Nueve y media en punto, el cantante - de traje negro y sombrero blanco - y su banda, todos impecablemente trajeados, se adueñaron del escenario, que no abandonarían hasta casi exactamente dos horas más tarde, luego de 17 temas y una exhibición impar de música y poesía. Es completamente extraordinaria la manera en que Dylan continúa reinventándose a sí mismo, en cada nueva vuelta de la "gira que nunca termina". Ya en su visita anterior (Vélez, 2008) nos había sorprendido con un nuevo esquema, que lo tenía al costado del escenario tocando teclados durante la mayor parte del show. Ahora, ha decidido dinamitar el esquema de cantante y guitarrista parado en el centro del escenario acompañado por su banda, en dos direcciones.
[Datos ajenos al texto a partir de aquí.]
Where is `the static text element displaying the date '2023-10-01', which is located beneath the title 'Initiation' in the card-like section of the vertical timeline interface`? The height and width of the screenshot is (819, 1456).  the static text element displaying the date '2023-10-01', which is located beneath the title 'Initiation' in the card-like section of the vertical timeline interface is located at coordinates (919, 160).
Por un lado, cuando canta en el centro de la escena acompañado por su armónica, en una actitud de crooner casi teatral, acompañando gestualmente el desarrollo de las letras, como en "Things Have Changed" y "Tangled Up In Blue". Por el otro, cuando se planta al costado al mando de un viejo órgano Korg (como sucedió en la mayor parte de los temas), o se cuelga la guitarra eléctrica, funciona como un músico más de la banda, haciendo solos o intercambiando pequeñas frases instrumentales, en un diálogo permanente y apasionante con sus músicos.

Que merecen un párrafo aparte. Un gigante (en todo sentido), Charlie Sexton ocupa un lugar central en guitarra eléctrica, Stu Kimball alterna entre la eléctrica, la acústica y mandolina, Donnie Herron maneja con igual maestría distintos instrumentos de cuerda - especialmente steel guitar, pero también banjo, violin y guitarra-, y la base está integrada por George Recile en batería y Tony Garnier, viejo escudero de Dylan, en bajo acústico y eléctrico. Casi todos cambian de instrumentos en cada tema, logrando una variedad muy sutil de timbres y combinaciones. El sonido que consiguen es absolutamente único, enhebrando sutilmente las distintas vertientes de la música norteamericana de raíz, incluyendo blues, rock, soul, gospel, rockabilly, R&B, jazz, folk, bluegrass en una verdadera lección de historia viviente. Dylan, con su característica imprevisibilidad, los tiene permanentemente atentos, combinando una intensa concentración con un visible disfrute. Estos tipos descubren la magia de la música cada noche, en una experiencia que es casi lo opuesto de los shows donde cada movimiento ha sido ensayado y repetido hasta el cansancio. Por otra parte, ya se sabe que el cantante acostumbra reinventar sus temas cada vez que los interpreta, haciendo imposible para el público intentar seguir la melodía. Los que esperan las versiones del disco, van a tener que remitirse a éste, porque el juego de Dylan es la metamorfosis perpetua.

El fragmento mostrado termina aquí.